(Data listing):
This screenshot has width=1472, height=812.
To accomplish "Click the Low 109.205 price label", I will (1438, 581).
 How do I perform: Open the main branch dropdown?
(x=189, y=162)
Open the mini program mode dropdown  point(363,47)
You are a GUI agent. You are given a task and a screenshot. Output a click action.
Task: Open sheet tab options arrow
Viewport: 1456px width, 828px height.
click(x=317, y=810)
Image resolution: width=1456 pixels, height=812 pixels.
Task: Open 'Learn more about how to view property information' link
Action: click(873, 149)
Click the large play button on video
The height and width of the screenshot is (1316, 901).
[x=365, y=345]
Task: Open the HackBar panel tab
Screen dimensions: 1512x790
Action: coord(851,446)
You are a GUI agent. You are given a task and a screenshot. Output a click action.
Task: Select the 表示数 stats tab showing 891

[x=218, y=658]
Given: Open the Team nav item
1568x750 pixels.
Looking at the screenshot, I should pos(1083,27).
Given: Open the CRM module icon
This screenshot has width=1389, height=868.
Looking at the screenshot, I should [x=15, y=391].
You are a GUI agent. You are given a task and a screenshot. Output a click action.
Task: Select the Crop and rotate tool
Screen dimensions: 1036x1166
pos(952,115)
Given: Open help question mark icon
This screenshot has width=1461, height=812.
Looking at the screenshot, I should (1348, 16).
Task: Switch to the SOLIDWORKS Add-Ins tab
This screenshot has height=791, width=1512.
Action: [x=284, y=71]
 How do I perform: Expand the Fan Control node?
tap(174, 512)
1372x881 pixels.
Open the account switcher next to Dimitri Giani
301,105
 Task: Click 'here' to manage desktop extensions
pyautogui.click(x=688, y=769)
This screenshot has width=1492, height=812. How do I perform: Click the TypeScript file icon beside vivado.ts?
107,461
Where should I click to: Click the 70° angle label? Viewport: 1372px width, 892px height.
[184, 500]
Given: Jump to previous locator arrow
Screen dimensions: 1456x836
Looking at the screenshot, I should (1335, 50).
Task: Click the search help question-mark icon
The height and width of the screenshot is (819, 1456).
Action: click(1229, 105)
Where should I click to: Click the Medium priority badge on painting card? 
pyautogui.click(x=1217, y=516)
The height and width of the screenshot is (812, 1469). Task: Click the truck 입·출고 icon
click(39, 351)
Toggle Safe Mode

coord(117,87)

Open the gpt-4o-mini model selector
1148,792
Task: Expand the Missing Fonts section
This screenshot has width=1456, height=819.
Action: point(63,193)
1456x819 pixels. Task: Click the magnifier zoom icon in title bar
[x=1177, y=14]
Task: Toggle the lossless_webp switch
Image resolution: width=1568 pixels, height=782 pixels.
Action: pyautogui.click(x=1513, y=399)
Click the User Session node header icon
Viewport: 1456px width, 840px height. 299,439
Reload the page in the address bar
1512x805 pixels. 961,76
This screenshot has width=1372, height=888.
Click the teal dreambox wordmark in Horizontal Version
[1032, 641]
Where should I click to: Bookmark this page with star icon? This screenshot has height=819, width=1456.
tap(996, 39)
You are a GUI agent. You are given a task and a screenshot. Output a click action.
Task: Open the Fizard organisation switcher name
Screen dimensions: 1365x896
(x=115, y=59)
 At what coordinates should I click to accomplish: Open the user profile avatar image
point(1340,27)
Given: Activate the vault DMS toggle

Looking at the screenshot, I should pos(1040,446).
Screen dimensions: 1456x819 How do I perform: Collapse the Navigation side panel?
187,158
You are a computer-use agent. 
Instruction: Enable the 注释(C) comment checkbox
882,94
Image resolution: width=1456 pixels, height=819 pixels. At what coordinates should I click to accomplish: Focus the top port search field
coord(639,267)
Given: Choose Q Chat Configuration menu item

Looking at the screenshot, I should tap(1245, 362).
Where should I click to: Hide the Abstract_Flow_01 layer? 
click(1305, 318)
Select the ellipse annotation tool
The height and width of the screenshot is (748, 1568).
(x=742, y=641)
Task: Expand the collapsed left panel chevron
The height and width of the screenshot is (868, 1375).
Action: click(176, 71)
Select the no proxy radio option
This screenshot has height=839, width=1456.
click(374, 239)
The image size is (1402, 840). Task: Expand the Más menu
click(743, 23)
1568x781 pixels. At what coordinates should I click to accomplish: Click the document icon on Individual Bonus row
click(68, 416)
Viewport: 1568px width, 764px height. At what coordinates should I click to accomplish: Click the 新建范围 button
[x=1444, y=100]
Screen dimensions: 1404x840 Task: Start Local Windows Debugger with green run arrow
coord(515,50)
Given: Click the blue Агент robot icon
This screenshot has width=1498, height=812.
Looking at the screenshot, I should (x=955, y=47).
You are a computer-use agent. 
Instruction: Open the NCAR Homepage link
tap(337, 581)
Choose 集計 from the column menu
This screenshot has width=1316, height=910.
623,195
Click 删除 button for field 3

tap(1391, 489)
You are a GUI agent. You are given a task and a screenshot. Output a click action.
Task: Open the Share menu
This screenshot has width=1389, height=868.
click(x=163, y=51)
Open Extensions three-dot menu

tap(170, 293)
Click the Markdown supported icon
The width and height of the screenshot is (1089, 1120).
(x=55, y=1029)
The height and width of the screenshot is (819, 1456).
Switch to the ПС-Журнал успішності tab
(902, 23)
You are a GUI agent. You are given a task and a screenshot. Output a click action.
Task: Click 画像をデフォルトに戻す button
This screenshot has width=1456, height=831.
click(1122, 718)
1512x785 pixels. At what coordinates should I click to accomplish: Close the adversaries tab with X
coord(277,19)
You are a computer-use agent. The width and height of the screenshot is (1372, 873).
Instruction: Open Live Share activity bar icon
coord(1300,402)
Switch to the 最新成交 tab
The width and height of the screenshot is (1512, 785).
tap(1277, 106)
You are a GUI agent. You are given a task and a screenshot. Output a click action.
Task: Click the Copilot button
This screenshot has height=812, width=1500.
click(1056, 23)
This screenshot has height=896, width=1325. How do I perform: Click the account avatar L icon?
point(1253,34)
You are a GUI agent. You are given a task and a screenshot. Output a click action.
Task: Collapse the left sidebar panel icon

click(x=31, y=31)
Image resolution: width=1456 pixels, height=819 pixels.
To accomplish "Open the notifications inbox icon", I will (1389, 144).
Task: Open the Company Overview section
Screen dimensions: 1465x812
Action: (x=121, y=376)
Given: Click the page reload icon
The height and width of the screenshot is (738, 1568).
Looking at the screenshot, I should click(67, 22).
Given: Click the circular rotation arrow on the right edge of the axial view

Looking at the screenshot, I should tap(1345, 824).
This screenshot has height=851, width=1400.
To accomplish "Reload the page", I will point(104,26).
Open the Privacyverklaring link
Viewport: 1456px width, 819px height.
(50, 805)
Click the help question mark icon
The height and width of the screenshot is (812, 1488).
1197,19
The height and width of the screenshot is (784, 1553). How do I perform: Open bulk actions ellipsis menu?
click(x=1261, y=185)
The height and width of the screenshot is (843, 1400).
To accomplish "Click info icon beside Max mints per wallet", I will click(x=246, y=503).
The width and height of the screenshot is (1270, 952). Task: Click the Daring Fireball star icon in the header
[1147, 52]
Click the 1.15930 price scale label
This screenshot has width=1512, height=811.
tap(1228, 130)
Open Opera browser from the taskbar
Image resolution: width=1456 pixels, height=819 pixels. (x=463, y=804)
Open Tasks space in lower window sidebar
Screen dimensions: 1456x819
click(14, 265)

(What the task requires): The task requires that all the material be restated word for word.

(Problem solution):
This screenshot has width=1472, height=812.
To accomplish "Click the Low 109.205 price label", I will (1438, 581).
 How do I perform: Open the main branch dropdown?
(x=189, y=162)
Open the mini program mode dropdown  point(363,47)
You are a GUI agent. You are given a task and a screenshot. Output a click action.
Task: Open sheet tab options arrow
Viewport: 1456px width, 828px height.
click(x=317, y=810)
Image resolution: width=1456 pixels, height=812 pixels.
Task: Open 'Learn more about how to view property information' link
Action: click(873, 149)
Click the large play button on video
The height and width of the screenshot is (1316, 901).
[x=365, y=345]
Task: Open the HackBar panel tab
Screen dimensions: 1512x790
Action: coord(851,446)
You are a GUI agent. You are given a task and a screenshot. Output a click action.
Task: Select the 表示数 stats tab showing 891

[x=218, y=658]
Given: Open the Team nav item
1568x750 pixels.
Looking at the screenshot, I should pos(1083,27).
Given: Open the CRM module icon
This screenshot has width=1389, height=868.
Looking at the screenshot, I should [x=15, y=391].
You are a GUI agent. You are given a task and a screenshot. Output a click action.
Task: Select the Crop and rotate tool
Screen dimensions: 1036x1166
pos(952,115)
Given: Open help question mark icon
This screenshot has width=1461, height=812.
Looking at the screenshot, I should (1348, 16).
Task: Switch to the SOLIDWORKS Add-Ins tab
This screenshot has height=791, width=1512.
Action: [x=284, y=71]
 How do I perform: Expand the Fan Control node?
tap(174, 512)
1372x881 pixels.
Open the account switcher next to Dimitri Giani
301,105
 Task: Click 'here' to manage desktop extensions
pyautogui.click(x=688, y=769)
This screenshot has width=1492, height=812. How do I perform: Click the TypeScript file icon beside vivado.ts?
107,461
Where should I click to: Click the 70° angle label? Viewport: 1372px width, 892px height.
[184, 500]
Given: Jump to previous locator arrow
Screen dimensions: 1456x836
Looking at the screenshot, I should (1335, 50).
Task: Click the search help question-mark icon
The height and width of the screenshot is (819, 1456).
Action: click(1229, 105)
Where should I click to: Click the Medium priority badge on painting card? 
pyautogui.click(x=1217, y=516)
The height and width of the screenshot is (812, 1469). Task: Click the truck 입·출고 icon
click(39, 351)
Toggle Safe Mode

coord(117,87)

Open the gpt-4o-mini model selector
1148,792
Task: Expand the Missing Fonts section
This screenshot has width=1456, height=819.
Action: point(63,193)
1456x819 pixels. Task: Click the magnifier zoom icon in title bar
[x=1177, y=14]
Task: Toggle the lossless_webp switch
Image resolution: width=1568 pixels, height=782 pixels.
Action: pyautogui.click(x=1513, y=399)
Click the User Session node header icon
Viewport: 1456px width, 840px height. 299,439
Reload the page in the address bar
1512x805 pixels. 961,76
This screenshot has width=1372, height=888.
Click the teal dreambox wordmark in Horizontal Version
[1032, 641]
Where should I click to: Bookmark this page with star icon? This screenshot has height=819, width=1456.
tap(996, 39)
You are a GUI agent. You are given a task and a screenshot. Output a click action.
Task: Open the Fizard organisation switcher name
Screen dimensions: 1365x896
(x=115, y=59)
 At what coordinates should I click to accomplish: Open the user profile avatar image
point(1340,27)
Given: Activate the vault DMS toggle

Looking at the screenshot, I should pos(1040,446).
Screen dimensions: 1456x819 How do I perform: Collapse the Navigation side panel?
187,158
You are a computer-use agent. 
Instruction: Enable the 注释(C) comment checkbox
882,94
Image resolution: width=1456 pixels, height=819 pixels. At what coordinates should I click to accomplish: Focus the top port search field
coord(639,267)
Given: Choose Q Chat Configuration menu item

Looking at the screenshot, I should tap(1245, 362).
Where should I click to: Hide the Abstract_Flow_01 layer? 
click(1305, 318)
Select the ellipse annotation tool
The height and width of the screenshot is (748, 1568).
(x=742, y=641)
Task: Expand the collapsed left panel chevron
The height and width of the screenshot is (868, 1375).
Action: click(176, 71)
Select the no proxy radio option
This screenshot has height=839, width=1456.
click(374, 239)
The image size is (1402, 840). Task: Expand the Más menu
click(743, 23)
1568x781 pixels. At what coordinates should I click to accomplish: Click the document icon on Individual Bonus row
click(68, 416)
Viewport: 1568px width, 764px height. At what coordinates should I click to accomplish: Click the 新建范围 button
[x=1444, y=100]
Screen dimensions: 1404x840 Task: Start Local Windows Debugger with green run arrow
coord(515,50)
Given: Click the blue Агент robot icon
This screenshot has width=1498, height=812.
Looking at the screenshot, I should (x=955, y=47).
You are a computer-use agent. 
Instruction: Open the NCAR Homepage link
tap(337, 581)
Choose 集計 from the column menu
This screenshot has width=1316, height=910.
623,195
Click 删除 button for field 3

tap(1391, 489)
You are a GUI agent. You are given a task and a screenshot. Output a click action.
Task: Open the Share menu
This screenshot has width=1389, height=868.
click(x=163, y=51)
Open Extensions three-dot menu

tap(170, 293)
Click the Markdown supported icon
The width and height of the screenshot is (1089, 1120).
(x=55, y=1029)
The height and width of the screenshot is (819, 1456).
Switch to the ПС-Журнал успішності tab
(902, 23)
You are a GUI agent. You are given a task and a screenshot. Output a click action.
Task: Click 画像をデフォルトに戻す button
This screenshot has width=1456, height=831.
click(1122, 718)
1512x785 pixels. At what coordinates should I click to accomplish: Close the adversaries tab with X
coord(277,19)
You are a computer-use agent. The width and height of the screenshot is (1372, 873).
Instruction: Open Live Share activity bar icon
coord(1300,402)
Switch to the 最新成交 tab
The width and height of the screenshot is (1512, 785).
tap(1277, 106)
You are a GUI agent. You are given a task and a screenshot. Output a click action.
Task: Click the Copilot button
This screenshot has height=812, width=1500.
click(1056, 23)
This screenshot has height=896, width=1325. How do I perform: Click the account avatar L icon?
point(1253,34)
You are a GUI agent. You are given a task and a screenshot. Output a click action.
Task: Collapse the left sidebar panel icon

click(x=31, y=31)
Image resolution: width=1456 pixels, height=819 pixels.
To accomplish "Open the notifications inbox icon", I will (1389, 144).
Task: Open the Company Overview section
Screen dimensions: 1465x812
Action: (x=121, y=376)
Given: Click the page reload icon
The height and width of the screenshot is (738, 1568).
Looking at the screenshot, I should click(67, 22).
Given: Click the circular rotation arrow on the right edge of the axial view

Looking at the screenshot, I should tap(1345, 824).
This screenshot has height=851, width=1400.
To accomplish "Reload the page", I will point(104,26).
Open the Privacyverklaring link
Viewport: 1456px width, 819px height.
(50, 805)
Click the help question mark icon
The height and width of the screenshot is (812, 1488).
1197,19
The height and width of the screenshot is (784, 1553). How do I perform: Open bulk actions ellipsis menu?
click(x=1261, y=185)
The height and width of the screenshot is (843, 1400).
To accomplish "Click info icon beside Max mints per wallet", I will click(x=246, y=503).
The width and height of the screenshot is (1270, 952). Task: Click the Daring Fireball star icon in the header
[1147, 52]
Click the 1.15930 price scale label
This screenshot has width=1512, height=811.
tap(1228, 130)
Open Opera browser from the taskbar
Image resolution: width=1456 pixels, height=819 pixels. (x=463, y=804)
Open Tasks space in lower window sidebar
Screen dimensions: 1456x819
click(14, 265)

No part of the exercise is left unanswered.